The park is adjacent to the Fifth Avenue’s Millionaires Row of mansions. It is made up of the estates of the Mellon, Marshall, Scaife, Frew and Darsie families that were donated to the city in the 1940s.
“It’s really at a crossroads of our city,” Seamans said.
It overlaps Fifth Avenue and though it’s in the Point Breeze neighborhood, it borders Squirrel Hill, Shadyside and Larimer, she said.
The park includes professional landscaping that remains from when they were estates that’s among the finest in the country, Seamans said.
“The whole park is a work of art,” Seamans said. “It’s a treasure for the whole city and people from far and wide enjoy it.”

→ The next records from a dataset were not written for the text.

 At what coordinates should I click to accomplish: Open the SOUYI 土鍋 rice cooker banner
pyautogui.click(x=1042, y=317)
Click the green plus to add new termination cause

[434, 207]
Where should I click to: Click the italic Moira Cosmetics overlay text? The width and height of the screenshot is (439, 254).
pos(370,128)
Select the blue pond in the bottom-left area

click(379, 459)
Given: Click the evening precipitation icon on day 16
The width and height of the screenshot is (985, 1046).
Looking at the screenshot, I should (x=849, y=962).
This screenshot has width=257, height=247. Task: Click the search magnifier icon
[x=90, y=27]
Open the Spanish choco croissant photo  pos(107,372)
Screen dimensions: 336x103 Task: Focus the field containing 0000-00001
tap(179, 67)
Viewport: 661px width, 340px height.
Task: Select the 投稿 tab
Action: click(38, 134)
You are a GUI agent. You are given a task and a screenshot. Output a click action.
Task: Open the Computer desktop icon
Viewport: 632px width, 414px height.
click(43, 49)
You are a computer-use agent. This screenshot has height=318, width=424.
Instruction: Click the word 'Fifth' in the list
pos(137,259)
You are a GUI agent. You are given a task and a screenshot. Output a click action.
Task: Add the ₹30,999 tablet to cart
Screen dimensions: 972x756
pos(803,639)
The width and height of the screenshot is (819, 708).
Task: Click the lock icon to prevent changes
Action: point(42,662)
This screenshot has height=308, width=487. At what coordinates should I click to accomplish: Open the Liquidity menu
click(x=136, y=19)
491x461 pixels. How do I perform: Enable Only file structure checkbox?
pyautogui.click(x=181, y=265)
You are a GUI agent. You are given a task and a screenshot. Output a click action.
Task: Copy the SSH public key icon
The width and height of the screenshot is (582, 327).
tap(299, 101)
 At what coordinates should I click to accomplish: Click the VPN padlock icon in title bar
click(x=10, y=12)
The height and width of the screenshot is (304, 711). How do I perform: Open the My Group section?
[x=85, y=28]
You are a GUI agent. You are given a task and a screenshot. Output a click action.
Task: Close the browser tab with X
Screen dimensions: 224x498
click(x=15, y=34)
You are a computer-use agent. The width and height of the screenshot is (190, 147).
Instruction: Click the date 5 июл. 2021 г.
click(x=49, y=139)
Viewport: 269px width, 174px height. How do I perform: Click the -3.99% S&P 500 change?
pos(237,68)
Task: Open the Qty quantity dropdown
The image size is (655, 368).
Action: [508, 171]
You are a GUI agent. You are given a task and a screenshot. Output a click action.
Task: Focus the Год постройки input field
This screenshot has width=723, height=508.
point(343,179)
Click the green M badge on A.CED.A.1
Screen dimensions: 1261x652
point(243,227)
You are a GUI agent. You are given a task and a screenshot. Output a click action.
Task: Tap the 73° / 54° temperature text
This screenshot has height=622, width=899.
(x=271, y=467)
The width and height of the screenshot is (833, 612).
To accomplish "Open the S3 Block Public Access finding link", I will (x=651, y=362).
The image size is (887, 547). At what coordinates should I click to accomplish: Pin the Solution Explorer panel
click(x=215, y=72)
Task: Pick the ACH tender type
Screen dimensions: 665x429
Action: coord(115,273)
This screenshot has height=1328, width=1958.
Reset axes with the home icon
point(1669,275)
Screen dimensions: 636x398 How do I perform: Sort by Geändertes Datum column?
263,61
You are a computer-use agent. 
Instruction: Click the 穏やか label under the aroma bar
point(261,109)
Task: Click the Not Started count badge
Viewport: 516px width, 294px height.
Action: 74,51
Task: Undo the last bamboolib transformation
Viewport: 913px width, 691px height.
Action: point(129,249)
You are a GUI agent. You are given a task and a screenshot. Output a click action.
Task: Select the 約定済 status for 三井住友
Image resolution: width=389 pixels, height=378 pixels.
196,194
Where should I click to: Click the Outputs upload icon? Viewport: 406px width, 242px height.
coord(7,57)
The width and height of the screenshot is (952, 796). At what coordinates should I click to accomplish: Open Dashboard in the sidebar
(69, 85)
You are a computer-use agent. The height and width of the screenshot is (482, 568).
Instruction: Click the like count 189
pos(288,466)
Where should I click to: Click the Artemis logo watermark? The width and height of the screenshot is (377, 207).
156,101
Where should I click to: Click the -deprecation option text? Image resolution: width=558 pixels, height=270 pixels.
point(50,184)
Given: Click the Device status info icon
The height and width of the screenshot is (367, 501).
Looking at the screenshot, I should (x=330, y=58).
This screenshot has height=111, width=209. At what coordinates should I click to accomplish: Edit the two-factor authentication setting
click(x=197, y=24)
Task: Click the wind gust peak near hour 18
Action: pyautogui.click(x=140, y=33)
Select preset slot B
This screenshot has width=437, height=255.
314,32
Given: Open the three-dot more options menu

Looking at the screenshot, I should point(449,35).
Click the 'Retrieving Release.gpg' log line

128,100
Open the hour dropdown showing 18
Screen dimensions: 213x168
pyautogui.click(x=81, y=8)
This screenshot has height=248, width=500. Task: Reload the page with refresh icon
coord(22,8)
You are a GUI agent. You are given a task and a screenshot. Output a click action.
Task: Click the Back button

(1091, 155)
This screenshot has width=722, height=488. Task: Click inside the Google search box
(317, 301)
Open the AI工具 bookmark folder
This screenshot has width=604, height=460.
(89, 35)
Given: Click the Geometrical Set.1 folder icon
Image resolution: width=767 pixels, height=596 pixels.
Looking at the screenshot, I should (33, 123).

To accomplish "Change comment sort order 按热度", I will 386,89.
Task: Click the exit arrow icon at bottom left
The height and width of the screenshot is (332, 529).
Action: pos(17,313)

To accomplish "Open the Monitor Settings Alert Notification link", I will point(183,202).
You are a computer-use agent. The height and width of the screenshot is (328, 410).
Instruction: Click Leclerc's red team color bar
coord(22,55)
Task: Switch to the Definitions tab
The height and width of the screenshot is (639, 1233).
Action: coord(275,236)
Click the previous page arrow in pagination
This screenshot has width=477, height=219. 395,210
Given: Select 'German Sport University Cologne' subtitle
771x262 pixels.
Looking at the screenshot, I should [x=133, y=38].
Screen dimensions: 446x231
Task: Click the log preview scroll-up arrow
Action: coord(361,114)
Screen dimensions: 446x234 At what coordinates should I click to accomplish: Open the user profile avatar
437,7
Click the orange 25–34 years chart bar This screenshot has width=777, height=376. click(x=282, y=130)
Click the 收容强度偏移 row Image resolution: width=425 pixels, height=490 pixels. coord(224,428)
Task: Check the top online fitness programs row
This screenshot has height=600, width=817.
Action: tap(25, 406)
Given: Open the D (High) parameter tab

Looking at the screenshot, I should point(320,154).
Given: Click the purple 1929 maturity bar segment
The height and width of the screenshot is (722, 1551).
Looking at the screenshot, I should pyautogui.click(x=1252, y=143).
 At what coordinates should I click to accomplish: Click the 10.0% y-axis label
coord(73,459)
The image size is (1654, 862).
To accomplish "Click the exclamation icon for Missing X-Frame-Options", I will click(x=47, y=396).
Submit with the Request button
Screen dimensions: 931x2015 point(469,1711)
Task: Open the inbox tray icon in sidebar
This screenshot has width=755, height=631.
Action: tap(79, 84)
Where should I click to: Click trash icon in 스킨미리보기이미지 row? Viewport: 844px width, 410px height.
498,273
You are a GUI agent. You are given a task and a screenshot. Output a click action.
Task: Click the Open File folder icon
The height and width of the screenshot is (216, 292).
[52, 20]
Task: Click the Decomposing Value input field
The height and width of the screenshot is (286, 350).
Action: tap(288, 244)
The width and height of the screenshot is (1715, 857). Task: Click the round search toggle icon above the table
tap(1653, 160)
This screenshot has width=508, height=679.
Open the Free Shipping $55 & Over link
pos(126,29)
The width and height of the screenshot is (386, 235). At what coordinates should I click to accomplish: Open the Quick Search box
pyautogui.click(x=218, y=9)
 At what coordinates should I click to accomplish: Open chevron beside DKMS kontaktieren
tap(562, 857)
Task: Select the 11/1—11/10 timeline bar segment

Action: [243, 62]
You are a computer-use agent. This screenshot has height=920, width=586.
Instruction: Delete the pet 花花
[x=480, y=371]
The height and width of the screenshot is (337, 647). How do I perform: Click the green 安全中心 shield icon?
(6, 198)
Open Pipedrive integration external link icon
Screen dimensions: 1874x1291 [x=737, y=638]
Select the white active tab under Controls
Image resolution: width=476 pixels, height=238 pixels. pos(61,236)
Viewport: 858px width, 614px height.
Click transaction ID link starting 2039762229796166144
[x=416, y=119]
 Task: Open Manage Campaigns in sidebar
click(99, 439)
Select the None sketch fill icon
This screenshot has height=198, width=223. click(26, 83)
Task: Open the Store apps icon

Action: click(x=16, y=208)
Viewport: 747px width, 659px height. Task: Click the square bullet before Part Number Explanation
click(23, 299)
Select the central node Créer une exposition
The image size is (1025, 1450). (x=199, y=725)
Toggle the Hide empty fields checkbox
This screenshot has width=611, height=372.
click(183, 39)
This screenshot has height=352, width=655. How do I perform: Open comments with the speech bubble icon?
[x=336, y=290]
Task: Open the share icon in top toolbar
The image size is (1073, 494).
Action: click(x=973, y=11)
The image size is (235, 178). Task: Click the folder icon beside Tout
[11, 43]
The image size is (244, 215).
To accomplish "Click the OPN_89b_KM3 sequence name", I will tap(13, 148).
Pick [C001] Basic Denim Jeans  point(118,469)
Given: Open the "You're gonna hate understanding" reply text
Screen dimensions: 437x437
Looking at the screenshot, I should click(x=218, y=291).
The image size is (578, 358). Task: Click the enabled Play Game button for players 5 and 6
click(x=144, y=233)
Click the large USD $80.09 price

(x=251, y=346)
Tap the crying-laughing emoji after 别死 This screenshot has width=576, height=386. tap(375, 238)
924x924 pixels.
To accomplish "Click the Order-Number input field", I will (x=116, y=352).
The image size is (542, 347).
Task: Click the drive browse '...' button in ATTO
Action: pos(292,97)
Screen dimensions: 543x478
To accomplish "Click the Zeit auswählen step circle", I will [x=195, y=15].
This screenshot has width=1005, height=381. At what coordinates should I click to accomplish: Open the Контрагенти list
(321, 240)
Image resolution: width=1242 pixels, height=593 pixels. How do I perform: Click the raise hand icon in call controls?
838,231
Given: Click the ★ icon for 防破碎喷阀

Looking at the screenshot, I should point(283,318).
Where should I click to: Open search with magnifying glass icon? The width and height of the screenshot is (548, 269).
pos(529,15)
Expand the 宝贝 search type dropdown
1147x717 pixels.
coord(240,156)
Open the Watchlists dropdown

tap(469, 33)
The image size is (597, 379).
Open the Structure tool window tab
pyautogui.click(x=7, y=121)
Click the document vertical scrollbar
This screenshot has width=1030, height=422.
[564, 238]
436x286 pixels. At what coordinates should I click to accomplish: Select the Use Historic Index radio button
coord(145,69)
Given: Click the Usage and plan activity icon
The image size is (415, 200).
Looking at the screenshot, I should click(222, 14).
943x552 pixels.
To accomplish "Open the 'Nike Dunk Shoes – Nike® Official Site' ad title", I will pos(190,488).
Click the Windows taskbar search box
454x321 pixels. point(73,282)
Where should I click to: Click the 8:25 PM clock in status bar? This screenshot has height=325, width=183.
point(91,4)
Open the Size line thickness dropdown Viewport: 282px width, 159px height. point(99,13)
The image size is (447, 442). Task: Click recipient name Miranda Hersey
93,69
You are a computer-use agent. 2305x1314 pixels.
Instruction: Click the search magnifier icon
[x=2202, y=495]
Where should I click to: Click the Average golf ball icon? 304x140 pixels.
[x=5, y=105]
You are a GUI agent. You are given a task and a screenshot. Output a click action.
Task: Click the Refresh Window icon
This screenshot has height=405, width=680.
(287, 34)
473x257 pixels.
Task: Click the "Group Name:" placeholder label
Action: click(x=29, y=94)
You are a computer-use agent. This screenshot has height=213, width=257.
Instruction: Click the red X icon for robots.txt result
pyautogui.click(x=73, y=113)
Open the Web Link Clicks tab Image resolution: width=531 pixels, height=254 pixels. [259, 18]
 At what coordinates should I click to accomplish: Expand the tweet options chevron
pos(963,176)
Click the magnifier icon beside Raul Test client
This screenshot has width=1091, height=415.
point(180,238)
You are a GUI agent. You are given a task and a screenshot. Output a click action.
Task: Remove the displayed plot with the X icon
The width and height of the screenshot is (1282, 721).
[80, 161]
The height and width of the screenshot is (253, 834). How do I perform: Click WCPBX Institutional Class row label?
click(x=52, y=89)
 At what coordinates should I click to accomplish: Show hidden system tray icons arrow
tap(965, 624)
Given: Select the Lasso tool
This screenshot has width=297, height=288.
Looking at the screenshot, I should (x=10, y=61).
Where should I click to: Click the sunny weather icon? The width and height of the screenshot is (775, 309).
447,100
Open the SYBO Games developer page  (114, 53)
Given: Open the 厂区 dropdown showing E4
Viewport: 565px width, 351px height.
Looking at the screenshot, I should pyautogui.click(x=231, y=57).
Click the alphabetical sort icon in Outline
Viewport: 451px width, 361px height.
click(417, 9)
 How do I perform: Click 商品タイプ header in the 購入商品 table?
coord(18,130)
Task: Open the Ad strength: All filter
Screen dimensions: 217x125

No one has opposed the historic designation, which would protect the park’s legacy and require any improvements or changes to the area be subject to approval by city officials. Without those protections, the city could sell a portion of the park for something that might not respect its history, Seamans said.
The designation, supported by all city council members, was spearheaded by Councilwoman Erika Strassburger. It also garnered the support of Councilman Anthony Coghill, who has generally opposed making the designations.
The designation will be voted on when council meets Tuesday.
Seamans noted the support and cooperation of several organizations, including Preservation Pittsburgh and the Pittsburgh Parks Conservancy.
The park is enjoyed by a variety of people, Audra Clayton, ceramics director for the Pittsburgh Center for Arts and Media, which is adjacent to the park.
“One of the delights of this park, is when you are in a creative slump or you’re getting frustrated on your pottery wheel, it’s right there, you can go can do a lap around the park, catch your breath, get inspired,” Clayton said.
Achieving the designation is one of the goals of the Friends of Mellon Park, a group that formed about a year ago that aims to coordinate efforts to preserve and best use the park, Seamans said.